(Stored data entries)
####

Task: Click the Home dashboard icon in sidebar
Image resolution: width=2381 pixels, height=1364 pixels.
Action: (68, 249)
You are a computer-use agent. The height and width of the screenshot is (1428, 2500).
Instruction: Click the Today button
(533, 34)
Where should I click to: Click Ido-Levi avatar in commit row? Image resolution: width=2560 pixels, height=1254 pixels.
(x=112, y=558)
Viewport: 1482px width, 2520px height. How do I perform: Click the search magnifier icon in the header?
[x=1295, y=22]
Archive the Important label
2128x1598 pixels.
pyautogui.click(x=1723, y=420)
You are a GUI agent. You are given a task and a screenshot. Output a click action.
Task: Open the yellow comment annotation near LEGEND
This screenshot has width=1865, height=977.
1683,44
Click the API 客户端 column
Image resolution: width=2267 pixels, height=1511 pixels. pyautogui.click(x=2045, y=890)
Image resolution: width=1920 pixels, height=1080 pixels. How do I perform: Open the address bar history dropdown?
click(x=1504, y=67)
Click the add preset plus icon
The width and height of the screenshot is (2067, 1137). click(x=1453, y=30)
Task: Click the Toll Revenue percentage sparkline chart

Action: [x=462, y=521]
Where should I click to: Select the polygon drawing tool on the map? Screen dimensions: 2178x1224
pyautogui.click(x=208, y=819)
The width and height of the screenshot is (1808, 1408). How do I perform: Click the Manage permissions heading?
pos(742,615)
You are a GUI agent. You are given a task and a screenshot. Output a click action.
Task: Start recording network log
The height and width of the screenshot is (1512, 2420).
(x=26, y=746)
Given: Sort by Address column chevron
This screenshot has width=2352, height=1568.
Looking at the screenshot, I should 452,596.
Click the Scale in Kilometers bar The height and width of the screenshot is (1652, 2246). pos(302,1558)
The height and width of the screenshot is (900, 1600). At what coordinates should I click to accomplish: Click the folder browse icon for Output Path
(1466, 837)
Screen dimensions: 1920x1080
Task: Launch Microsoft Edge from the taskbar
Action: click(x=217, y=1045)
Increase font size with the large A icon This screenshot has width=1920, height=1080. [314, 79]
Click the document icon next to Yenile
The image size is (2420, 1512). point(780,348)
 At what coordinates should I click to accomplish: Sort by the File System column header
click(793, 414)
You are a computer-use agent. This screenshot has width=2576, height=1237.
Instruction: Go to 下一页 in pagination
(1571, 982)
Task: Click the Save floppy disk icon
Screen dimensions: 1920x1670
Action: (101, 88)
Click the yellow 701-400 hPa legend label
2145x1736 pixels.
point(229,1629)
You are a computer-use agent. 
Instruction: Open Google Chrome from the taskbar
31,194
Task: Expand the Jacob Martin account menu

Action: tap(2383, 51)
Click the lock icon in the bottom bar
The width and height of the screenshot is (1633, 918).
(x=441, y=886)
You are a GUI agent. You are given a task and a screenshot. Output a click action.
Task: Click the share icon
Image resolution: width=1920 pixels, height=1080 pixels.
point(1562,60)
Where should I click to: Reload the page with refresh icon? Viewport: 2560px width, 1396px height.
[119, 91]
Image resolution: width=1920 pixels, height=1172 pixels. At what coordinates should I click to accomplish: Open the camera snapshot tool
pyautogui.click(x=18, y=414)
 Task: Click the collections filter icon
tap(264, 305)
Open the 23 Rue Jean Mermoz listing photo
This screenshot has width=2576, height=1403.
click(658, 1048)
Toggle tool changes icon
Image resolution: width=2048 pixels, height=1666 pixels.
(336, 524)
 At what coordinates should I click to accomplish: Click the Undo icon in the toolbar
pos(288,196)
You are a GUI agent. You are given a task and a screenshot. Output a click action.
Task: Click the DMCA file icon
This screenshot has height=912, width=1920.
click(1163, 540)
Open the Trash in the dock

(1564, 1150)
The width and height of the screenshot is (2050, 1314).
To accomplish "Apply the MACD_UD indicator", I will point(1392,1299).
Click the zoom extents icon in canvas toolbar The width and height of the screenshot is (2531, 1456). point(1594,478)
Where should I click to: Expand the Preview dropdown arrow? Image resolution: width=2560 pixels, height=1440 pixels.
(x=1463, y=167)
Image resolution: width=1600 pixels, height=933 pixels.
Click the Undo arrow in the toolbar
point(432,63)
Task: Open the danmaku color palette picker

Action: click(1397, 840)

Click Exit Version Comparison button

####

**How to complete this task**
Write out exactly the lines starting with the one that holds "Click the zoom" and running through the last line above.

**Reply**
Click the zoom extents icon in canvas toolbar The width and height of the screenshot is (2531, 1456). point(1594,478)
Where should I click to: Expand the Preview dropdown arrow? Image resolution: width=2560 pixels, height=1440 pixels.
(x=1463, y=167)
Image resolution: width=1600 pixels, height=933 pixels.
Click the Undo arrow in the toolbar
point(432,63)
Task: Open the danmaku color palette picker

Action: click(1397, 840)

Click Exit Version Comparison button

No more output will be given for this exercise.